MOMENTO MORI (season four)
From laughs to tears, this episode is one of the best in the entire series. While it is steeped in conspiracy, it is also incredibly heartbreaking for anyone who cares about these beautiful characters. Scully has discovered that she has an inoperable brain tumor (caused by tests she endured while she was abducted in an earlier season but that’s not really important). Mulder refuses to accept what Scully believe to be the inevitable. His commitment to Scully has never been stronger and her inner peace offers a soothing tranquility. Watching this episode only further strengthens my presumption that the Mulder and Scully relationship will reach new levels of intimacy in the upcoming film.

Alright, Carter, you got me here. I’m stumped. I have no idea how this episode, in which Mulder and Scully investigate a comic book character come to life, could possibly add weight to understanding the new film. It is in black and white and, while it is certainly an amusing episode, it marks for me the beginning of the end for the originality and immediacy demanded by the four previous seasons. It is a mad scientist shout out to Frankenstein, in which genetic manipulation is unleashed on a public dying to see a parade of freaks on the Jerry Springer show. It just feels gimmicky, like it’s trying to be cool when it never had to try before.

BAD BLOOD (season five)
There are two sides to every story and those sides are always at odds when they’re being told by agents Mulder and Scully. Mulder has killed a boy who may have been parading as a vampire under the belief that he actually was a vampire. The twosome must get their stories straight before they present their case to their superiors. And so the story is told from each perspective. Scully’s interpretation of Mulder is as a hyperactive personality, both in presence and imagination. Mulder’s version of Scully is controlling, aggressive, frighteningly intimidating even. This dissection of character by the characters themselves is absolutely hilarious while revealing a closeness that can only be experienced fully after years of being together.

MILAGRO (season six)
Spending years in a sexless relationship can take its toll on a person, even a super person like Dana Scully. After a somewhat eerie, somewhat enticing elevator ride with Mulder’s new neighbour, Scully can’t get this guy out of her mind. I mean, so what if he looks a little crazy and has no furniture whatsoever in his apartment. So what if he’s a failed novelist. When you’ve gone this long without knowing another person in the biblical sense, I guess certain concessions have to be made. Not that Scully is the kind of girl to jump into bed with someone but even the mere possibility sends Mulder into such a tizzy that he puts a gun to the guy’s head. Sure, the guy is quite possibly writing people’s deaths so vividly that his stories manifest themselves in real life but there was definitely a little jealousy involved.
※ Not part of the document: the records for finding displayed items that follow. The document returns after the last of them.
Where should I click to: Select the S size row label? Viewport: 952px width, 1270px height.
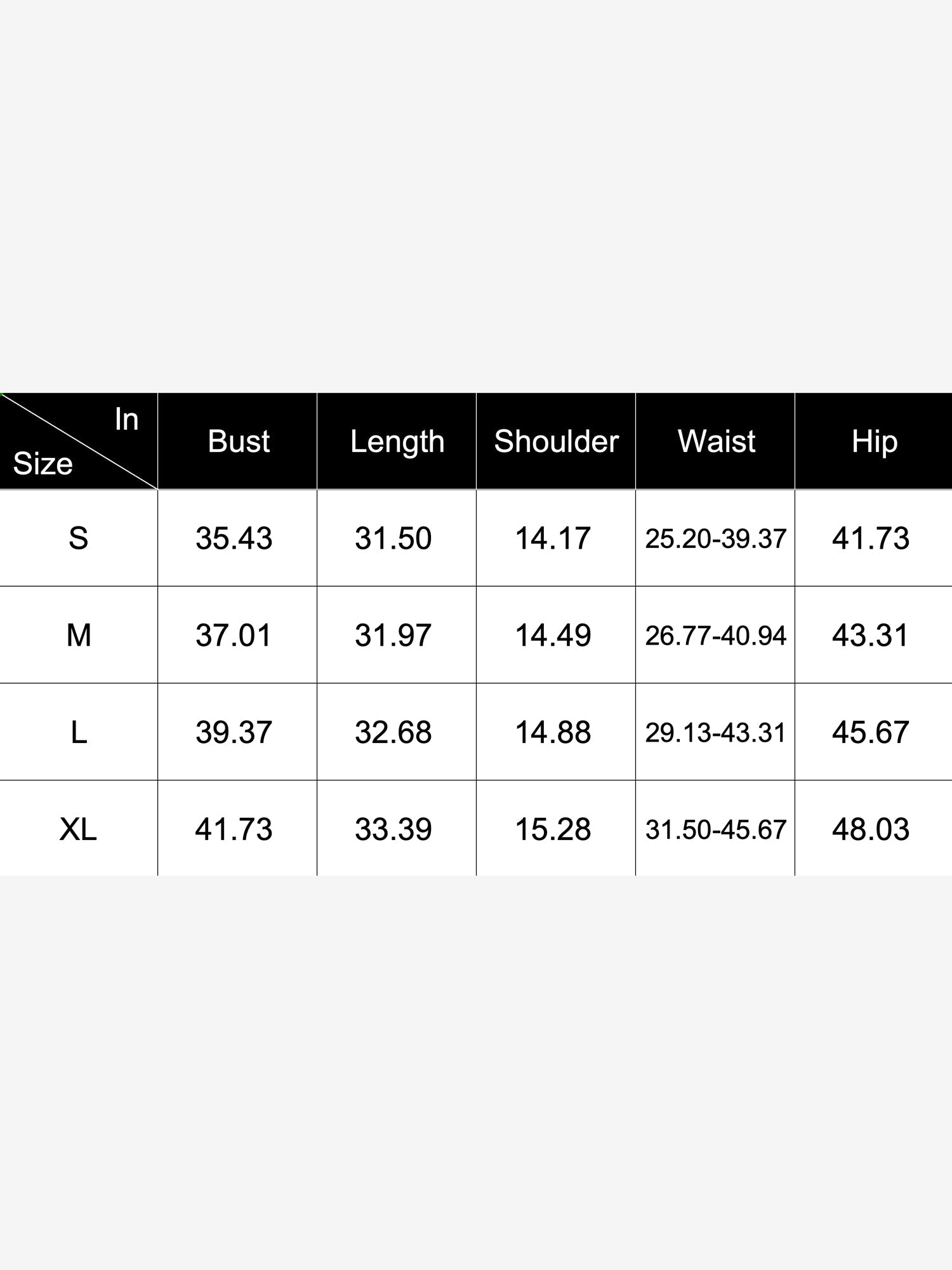coord(78,538)
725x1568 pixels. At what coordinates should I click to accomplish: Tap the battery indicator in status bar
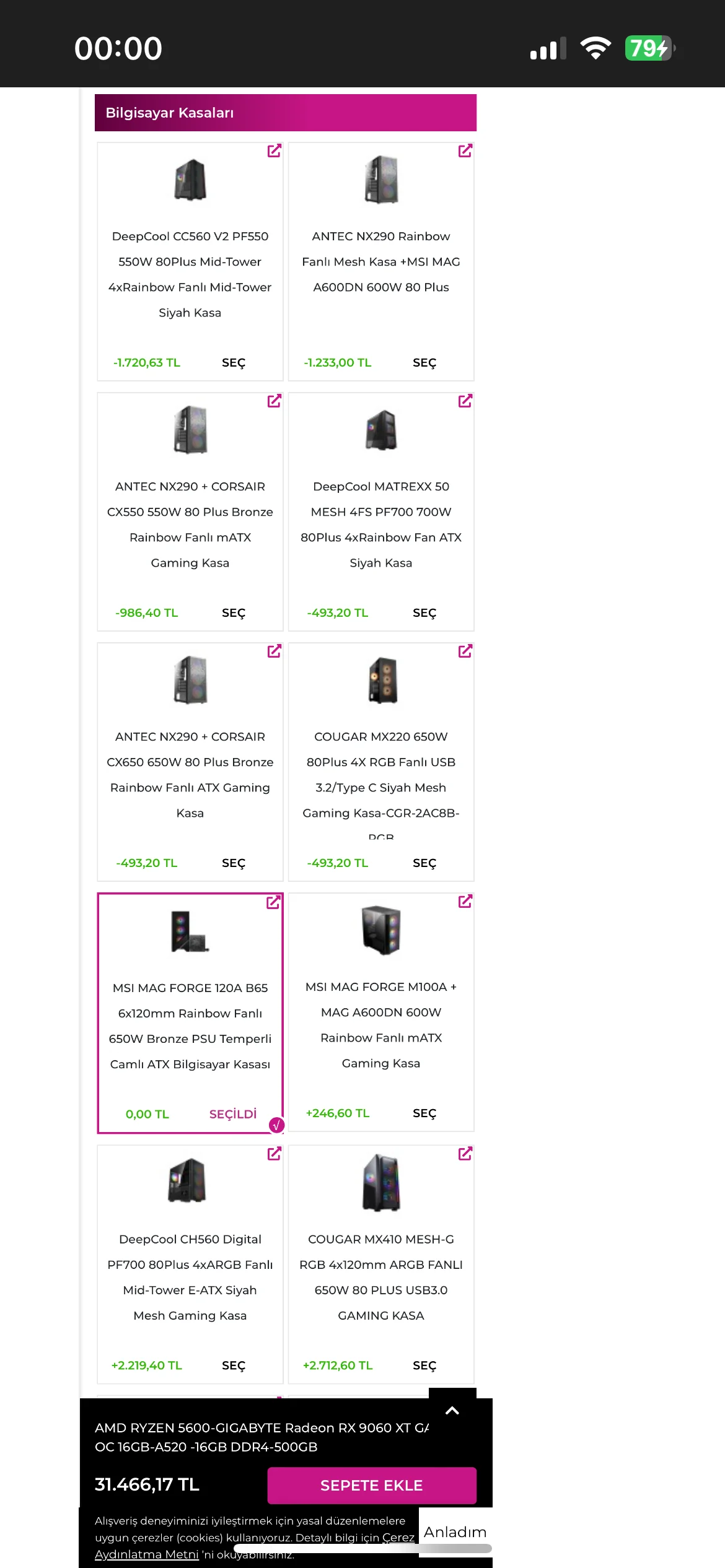(x=649, y=48)
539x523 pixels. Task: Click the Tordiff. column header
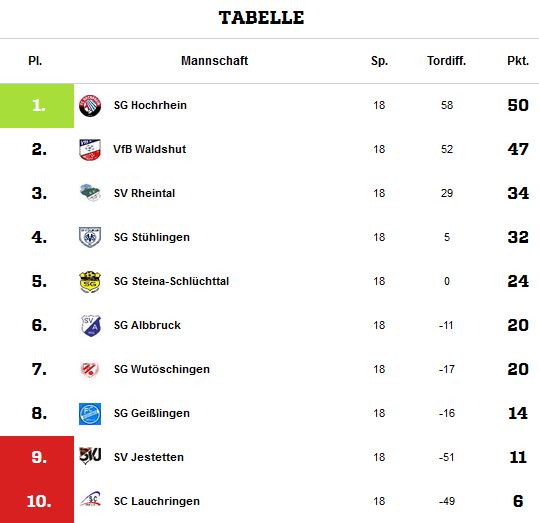click(447, 61)
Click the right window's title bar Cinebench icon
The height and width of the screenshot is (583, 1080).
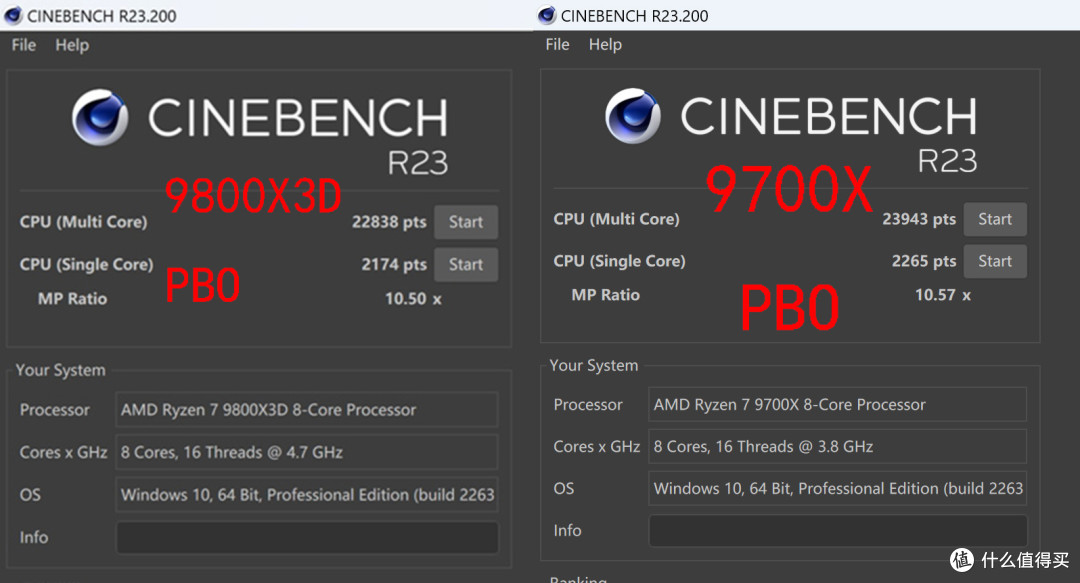546,15
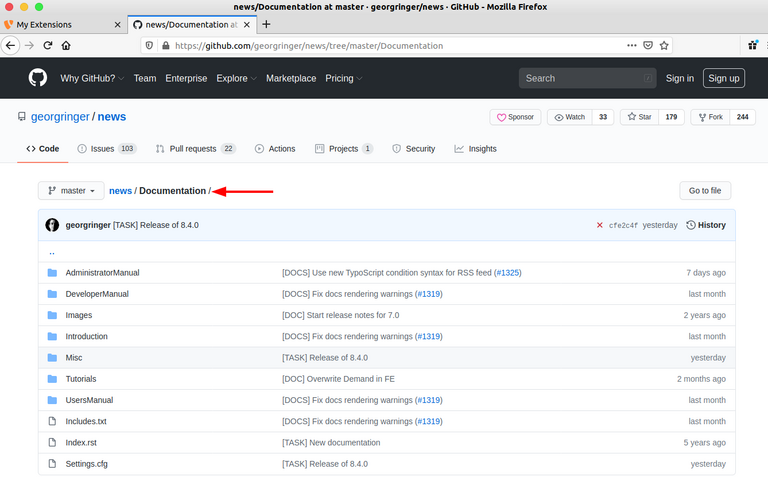Image resolution: width=768 pixels, height=477 pixels.
Task: Open the Explore dropdown menu
Action: click(x=236, y=78)
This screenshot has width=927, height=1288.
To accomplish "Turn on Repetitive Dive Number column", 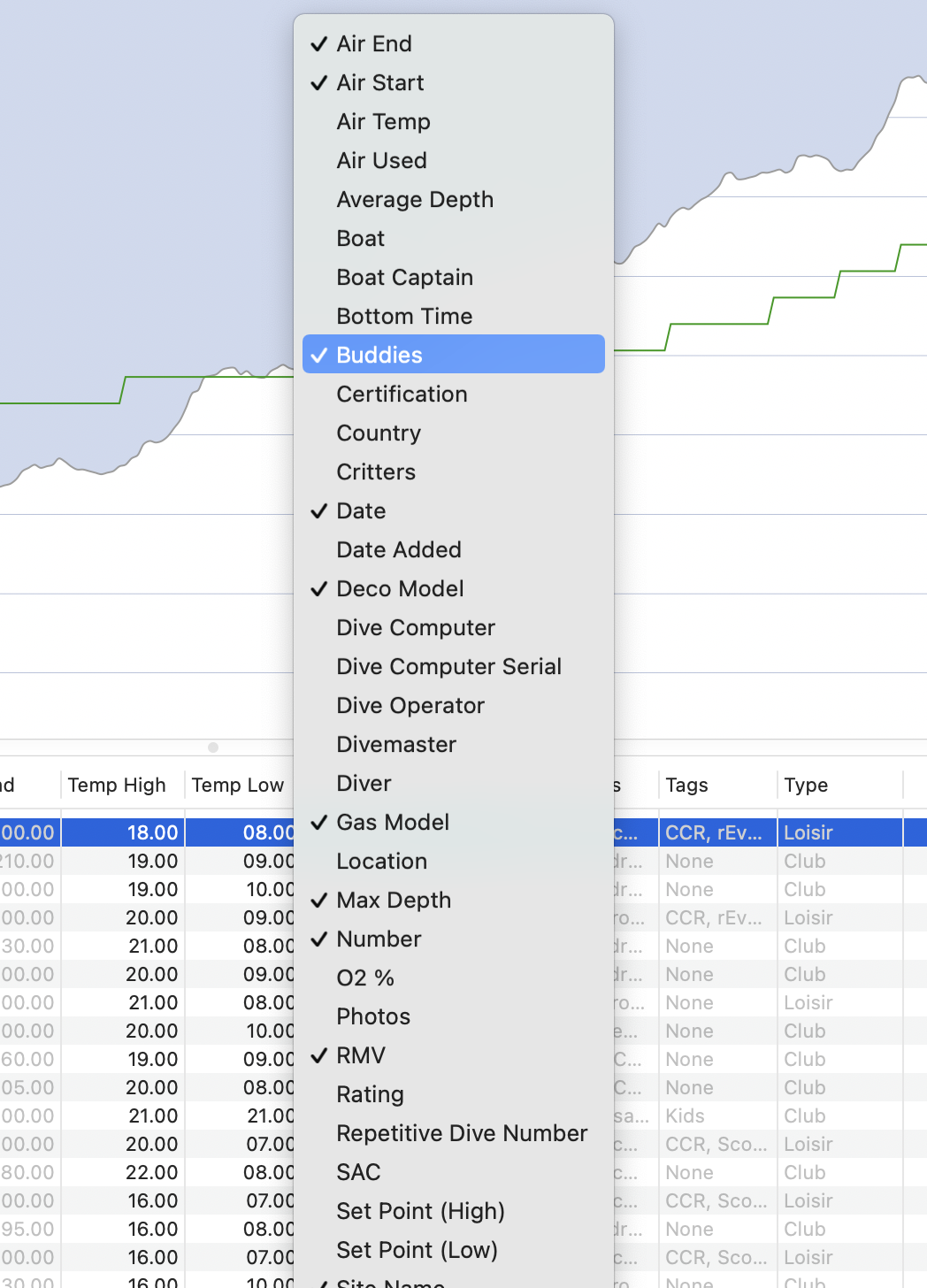I will tap(461, 1133).
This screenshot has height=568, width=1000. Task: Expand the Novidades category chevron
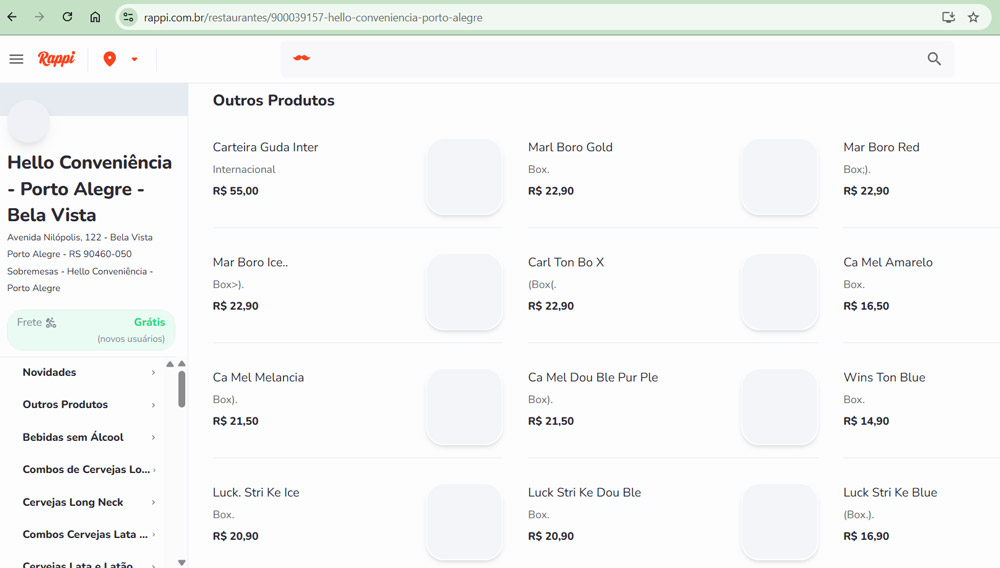[x=153, y=373]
Let’s review. We’ve got three episodes with people who can predict the future or at least portend to do so, two episodes with genetic mutations and three episodes that deal specifically with the intensely touching yet platonic relationship between Mulder and Scully. Psychics + genetic miscreants + Mulder & Scully = I WANT TO BELIEVE? OK, so it’s not a theory so much as an equation. We’ll soon find out though as months of secrecy are about to be revealed. Now the only mystery left unsolved is whether all this suspense and time was worth the wait.